[Stored data]

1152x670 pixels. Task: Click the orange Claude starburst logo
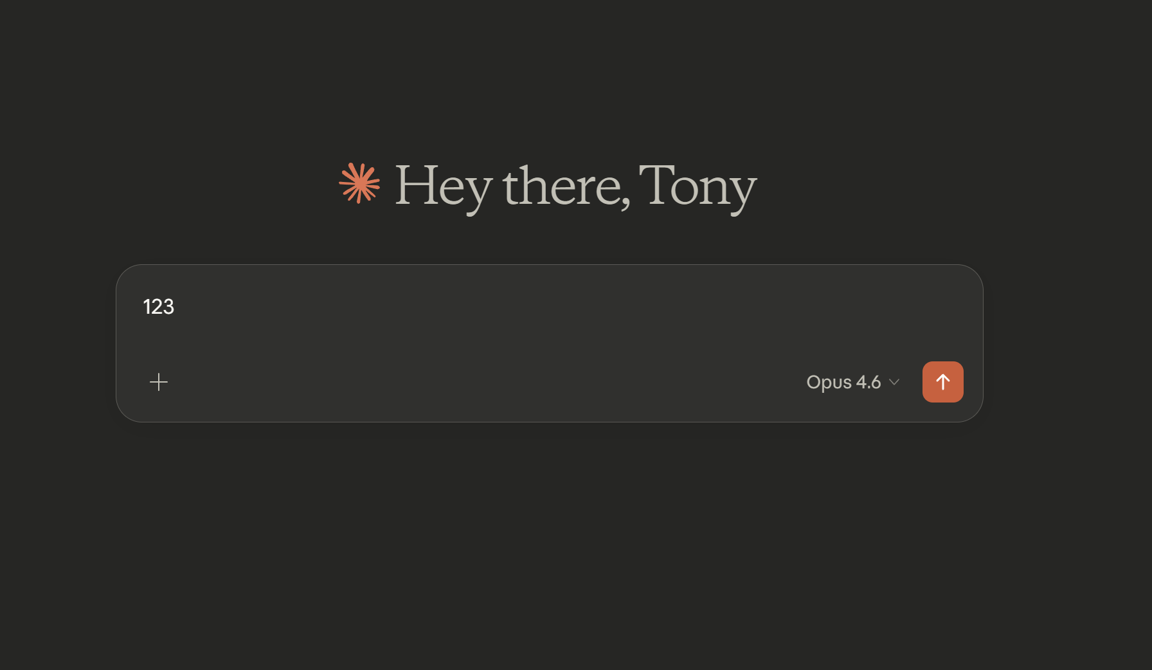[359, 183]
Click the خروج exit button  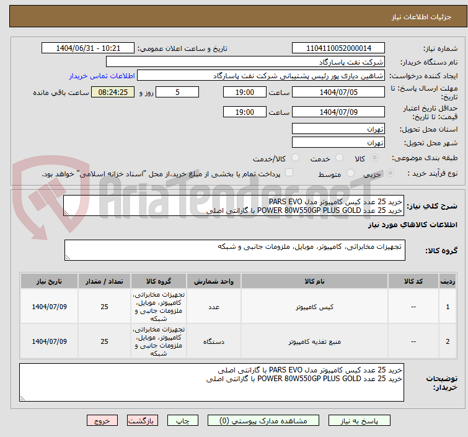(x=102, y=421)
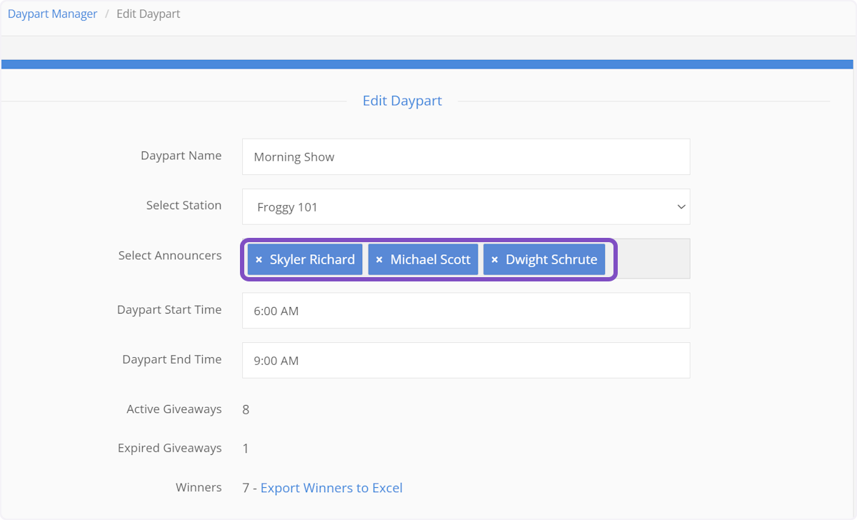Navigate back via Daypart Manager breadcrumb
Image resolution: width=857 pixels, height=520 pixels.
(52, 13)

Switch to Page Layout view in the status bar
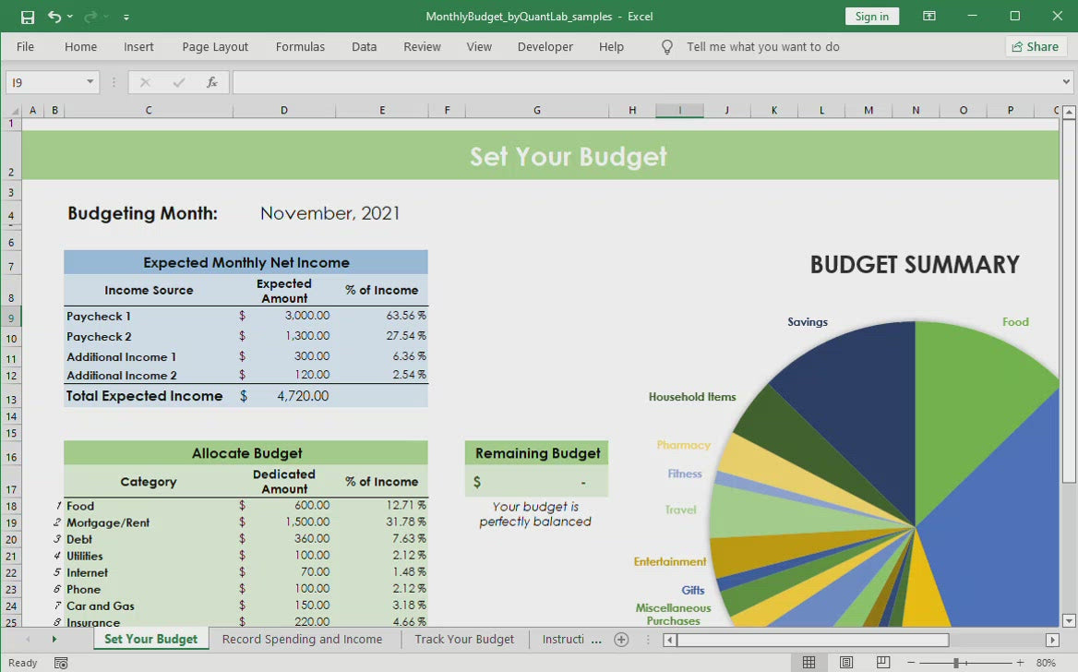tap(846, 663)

--

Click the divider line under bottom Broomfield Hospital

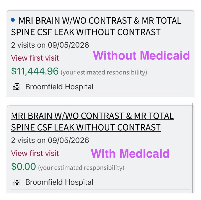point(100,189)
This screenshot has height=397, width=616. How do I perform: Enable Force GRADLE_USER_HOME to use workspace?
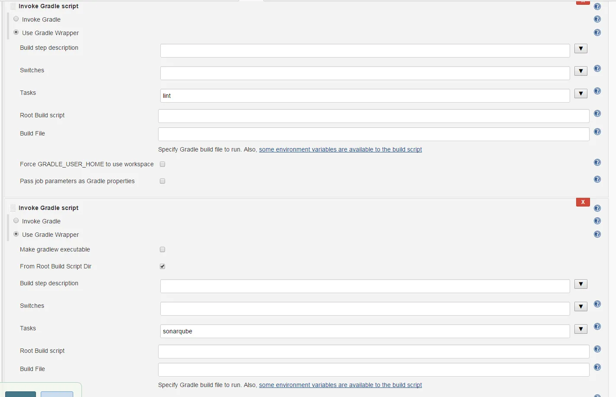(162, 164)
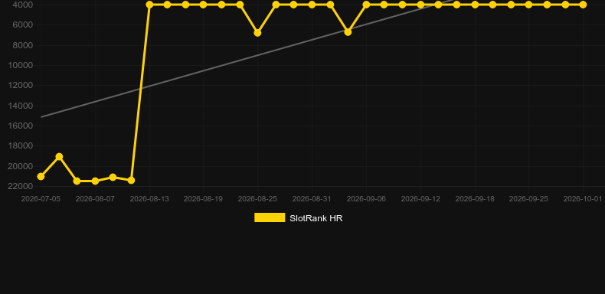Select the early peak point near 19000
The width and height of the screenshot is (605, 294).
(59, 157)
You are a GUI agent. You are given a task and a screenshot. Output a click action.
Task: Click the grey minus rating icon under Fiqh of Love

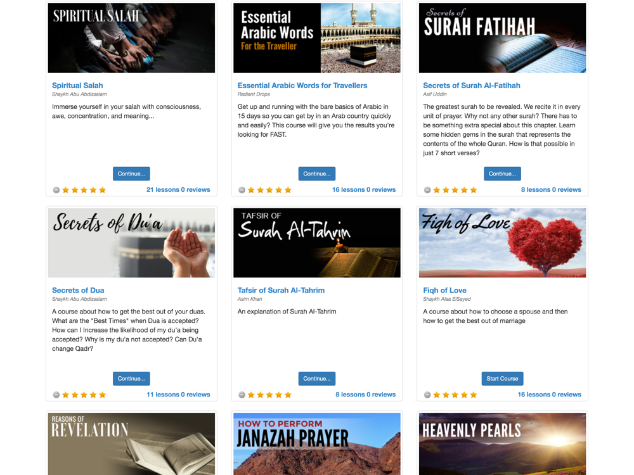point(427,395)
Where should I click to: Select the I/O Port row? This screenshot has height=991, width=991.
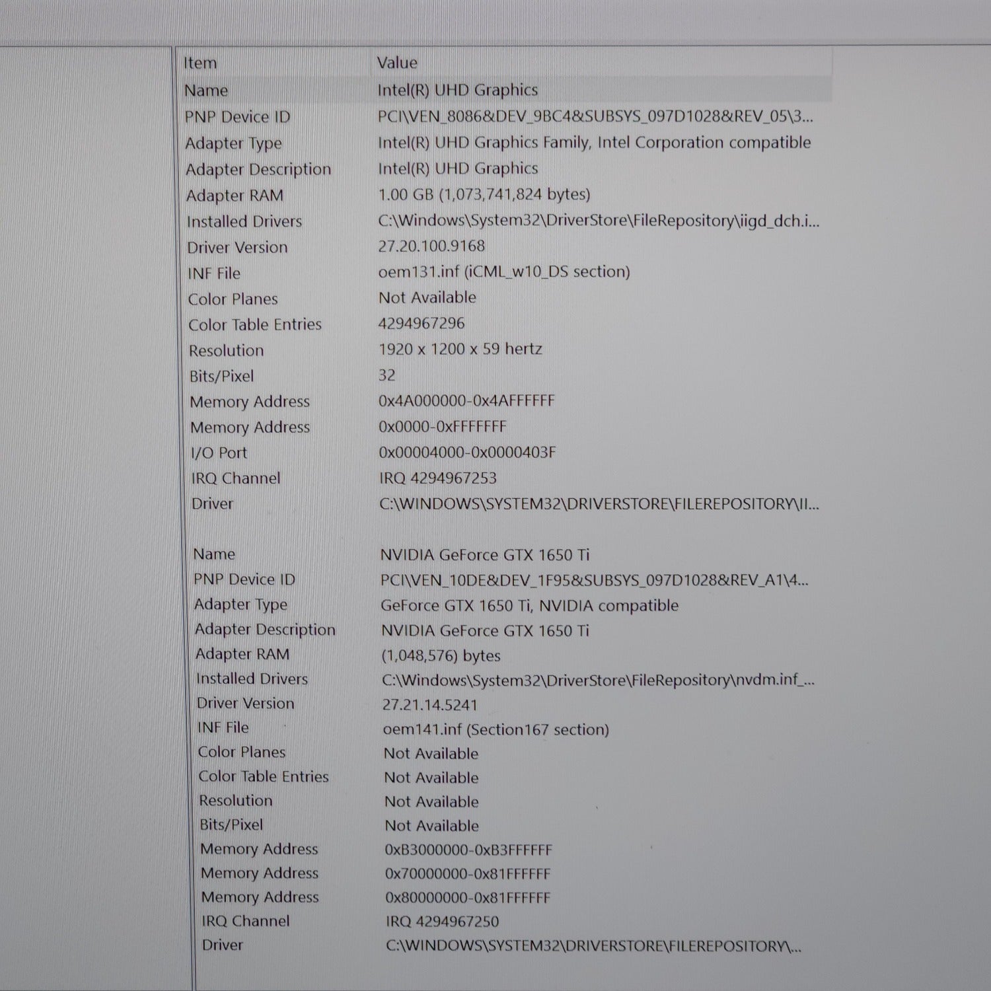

Aim of the exercise: Respond with the exact lines above running from the one containing "You are a GUI" to the one containing "Where should I", both ends kept and no pictures included.

Response area:
You are a GUI agent. You are given a task and a screenshot. Output a click action.
Task: Click the grey minus rating icon under Fiqh of Love

point(427,395)
Where should I click to: Select the I/O Port row? This screenshot has height=991, width=991.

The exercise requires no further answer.